見上げるは、男の顔。嫌らしい顔でこちらを見おろす。
その顔に白雪は舌打ちをしたくなる。
背中に冷たい地面の感覚と、見おろす男に嫌気がさす。
なぜこのような状況になったのか、それは白雪が今日たまたま体調が思わしくなかったから。
今朝から体調が芳しくなく、熱もあったが音木家特有の方法というか特訓、体調コントロールによって平熱に抑えたが、しかし…思った以上に身体が思うように動かなかった。隙をつかれ、この有り様だった。
「へ~薄暗くって分かんなかったけど、極上じゃん?」
へへへと笑う男を無表情で見上げた。
「……おーい、なに1人で楽しんでんだぁ?」
「あー?そっちはそっちで、楽しめばぁ?」
「男で楽しめるか!」
白雪は目を見開いた。
───なんで?
「ま、よくわかんねぇけど、弱ってたんだよね~」
そういって男は、ドサリと1人の男を放り投げた。
その男に白雪は、見覚えがあった。いや、先程まで一緒にいた。
「……オオカミさん…?」
「あれ?もしかして、君の彼氏かな?」
そのニヤリとした笑みが、ムカついた。
「この男より、俺にしときなよ。
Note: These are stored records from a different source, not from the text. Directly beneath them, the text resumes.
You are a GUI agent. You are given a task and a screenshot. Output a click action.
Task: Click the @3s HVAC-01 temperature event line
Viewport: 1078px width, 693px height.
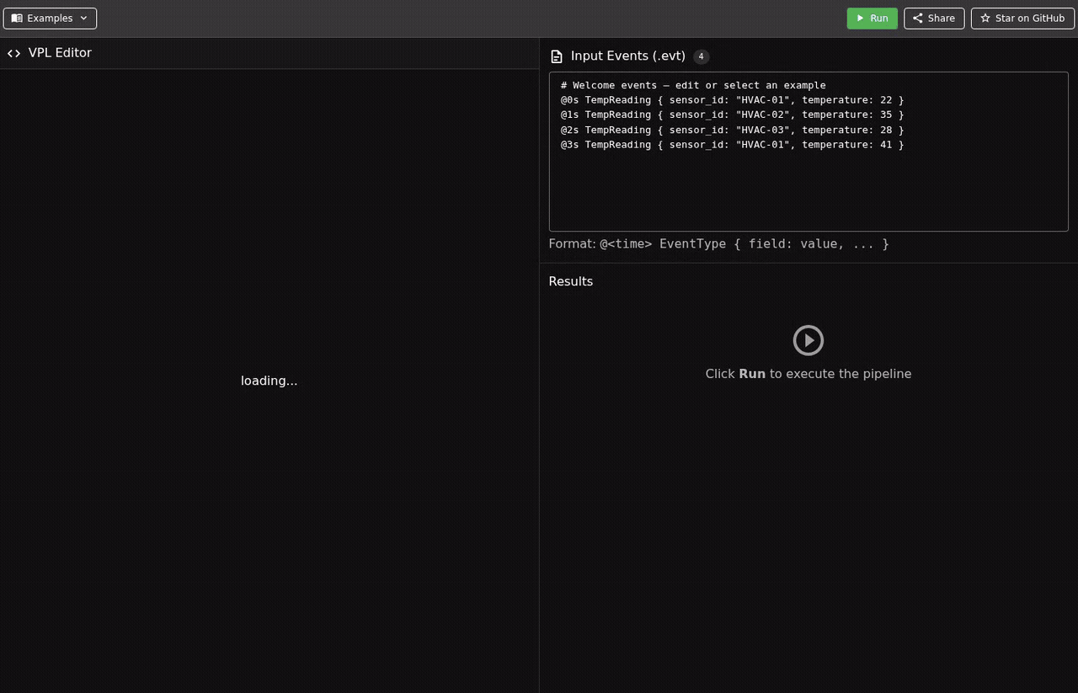tap(732, 144)
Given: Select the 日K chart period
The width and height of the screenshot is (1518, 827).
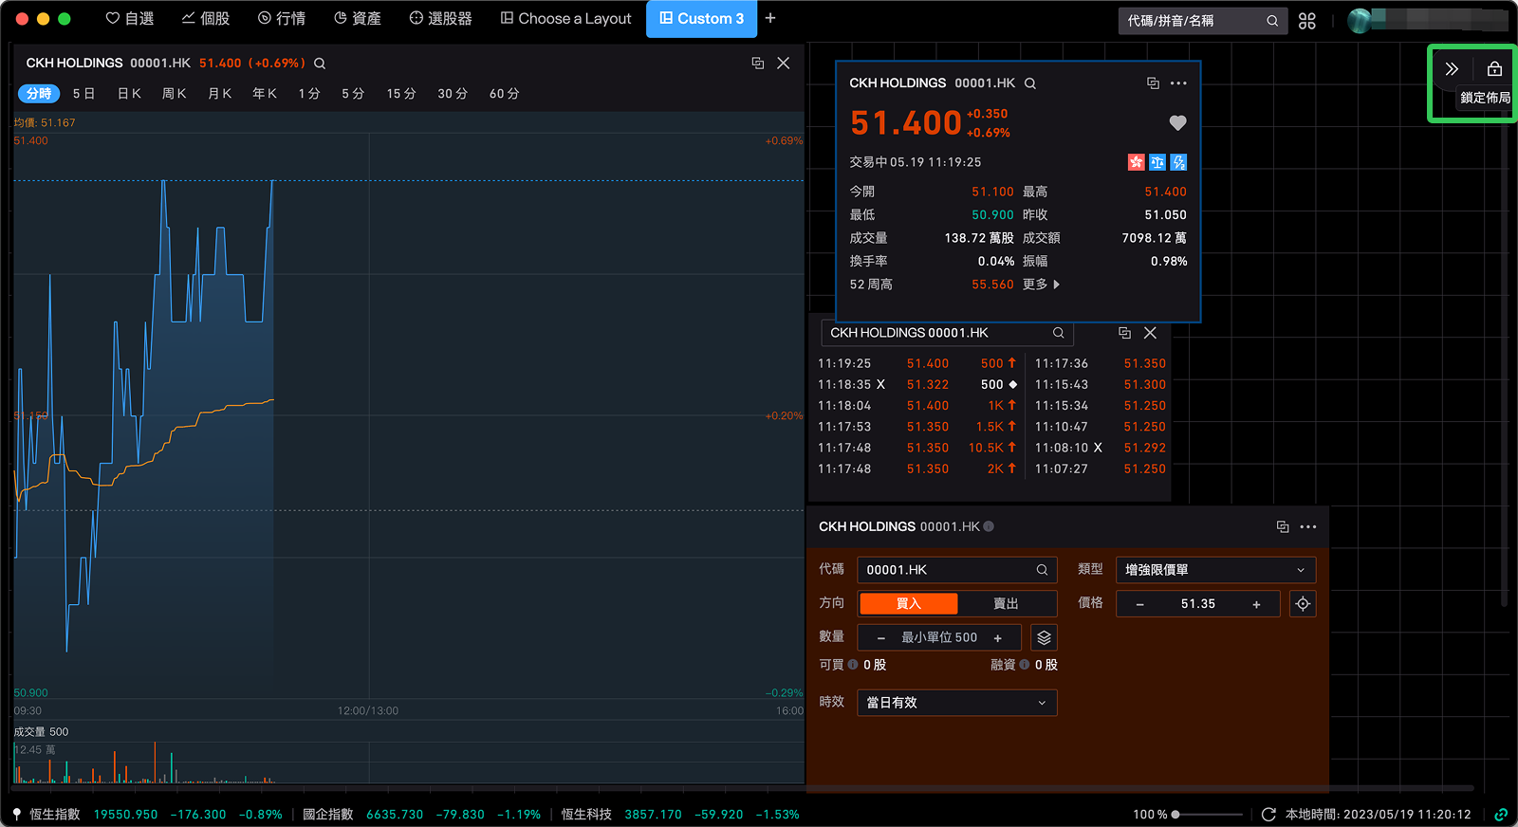Looking at the screenshot, I should coord(129,94).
同じ仕事でも、強い方がかっこいいだろ?」
と、狼の体を蹴り上げた。
「…あ、……あ、…」
白雪の中で何かがキレた。
「…え?どうしちゃったの?」
男はそう言おうと口を開いたが、激しい衝撃で飛ばされ壁にぶつかる。
「ぐっは…、…なに」
銃口を額にあてられ口を閉じた。
「…蹴らないで、オオカミさんを」
その瞳は紅く、その瞳に怯えた。
「……まさか、…はははいたんだ……cat's-eye…」
そう呟き銃音が響いた。
ドサリと、男が倒れた。
先程まで、白雪の上にいたはずの男は、いつの間にか気絶しており目覚めてみると男が死んでいた。
「……なに?なんなの…ヒッ」
ゆらりと白雪が男をみた。
鋭く紅い瞳。猫のような瞳孔。
裏社会では、伝説の瞳だ。通称cat's-eye。
暗殺者の瞳と言われるそれは、本当にあった。
「ハハハ、……かなわないや…」
また一つ、銃音が響いた。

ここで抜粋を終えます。